Print the entries verbatim, from the start of the entries through the line containing "Action: tap(1162, 623)", inclusive, and omit the pictures from the output.

### EXCERPTED DATA
◆ ◆ ◆
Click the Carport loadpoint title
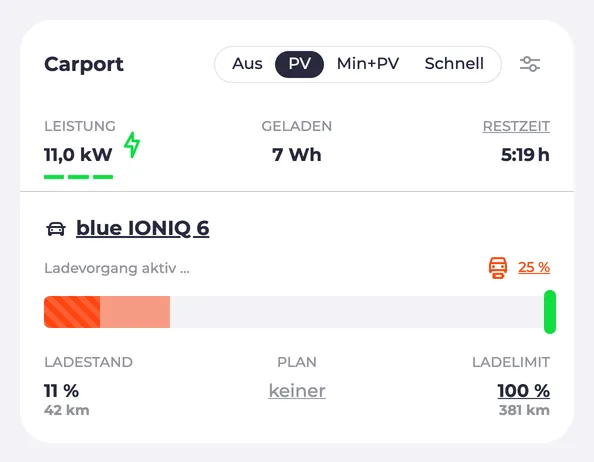The image size is (594, 462). click(x=84, y=64)
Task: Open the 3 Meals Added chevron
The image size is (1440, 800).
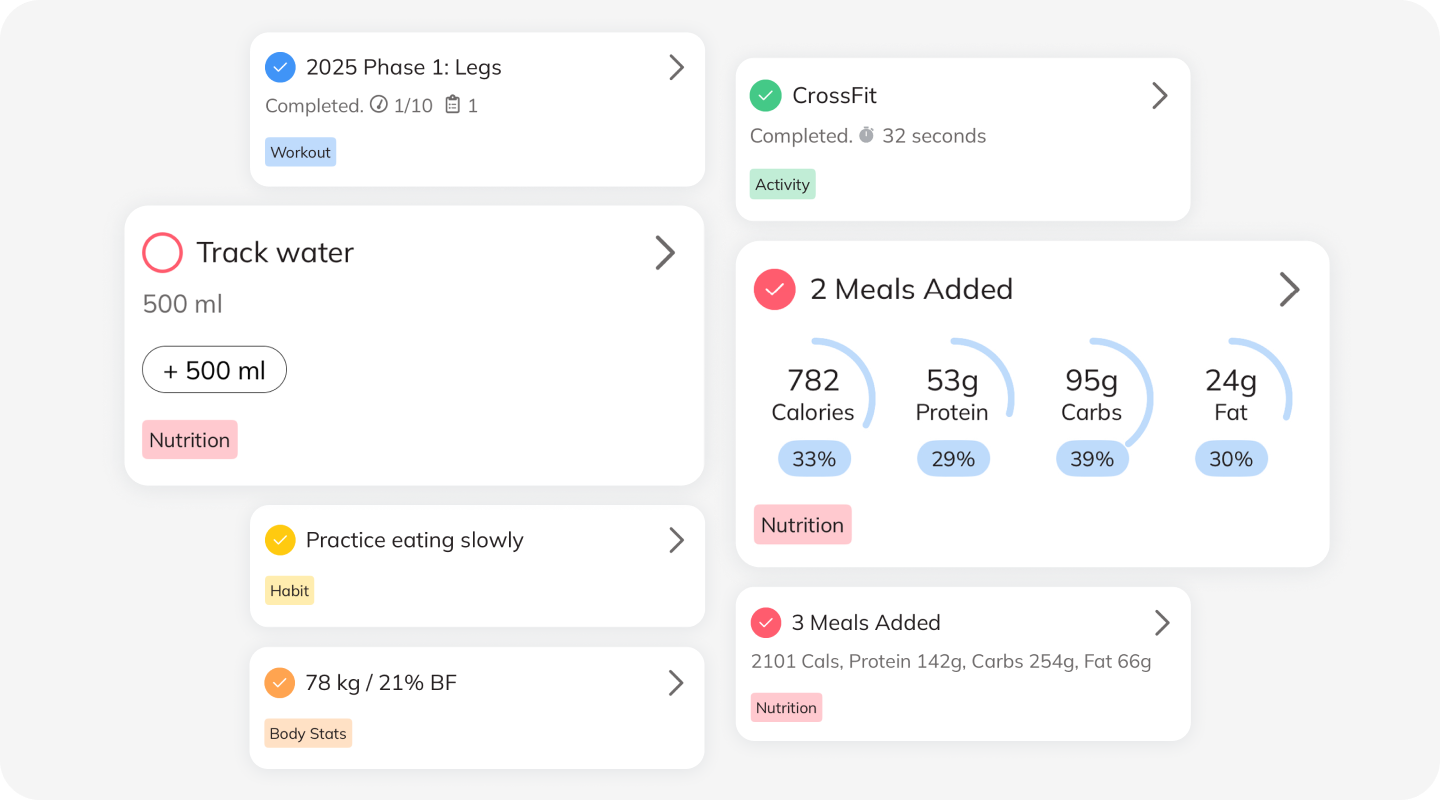Action: tap(1162, 623)
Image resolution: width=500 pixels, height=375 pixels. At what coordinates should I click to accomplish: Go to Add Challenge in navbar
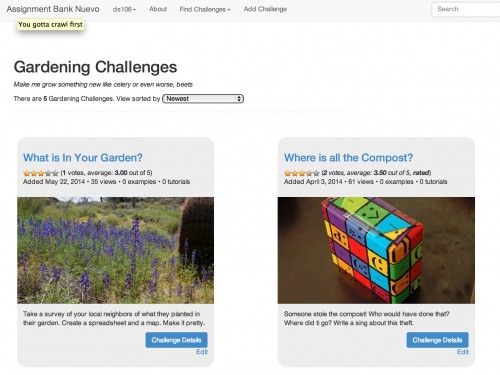[x=265, y=9]
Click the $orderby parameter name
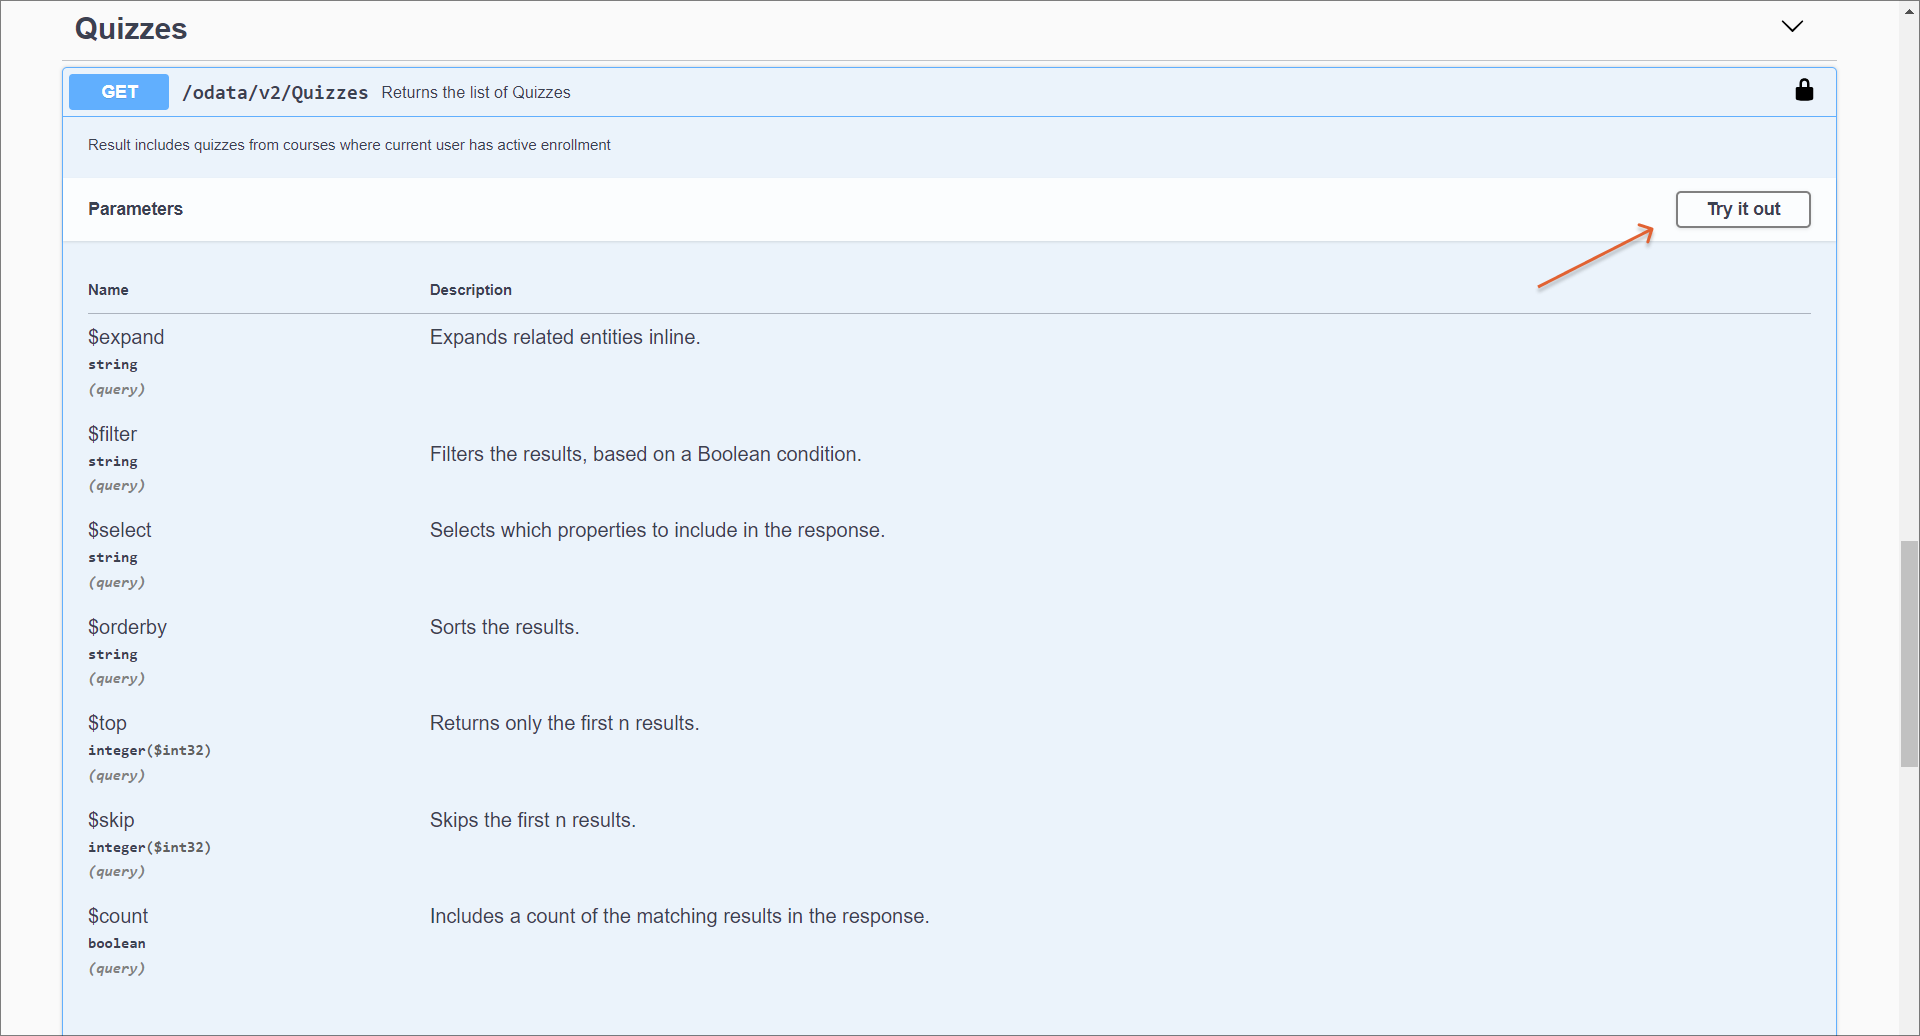Image resolution: width=1920 pixels, height=1036 pixels. pyautogui.click(x=127, y=627)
◆ ◆ ◆
### EXPECTED ANSWER
Click the Carport loadpoint title
The image size is (594, 462). click(x=84, y=64)
Task: Open the 3 Meals Added chevron
The image size is (1440, 800).
Action: tap(1162, 623)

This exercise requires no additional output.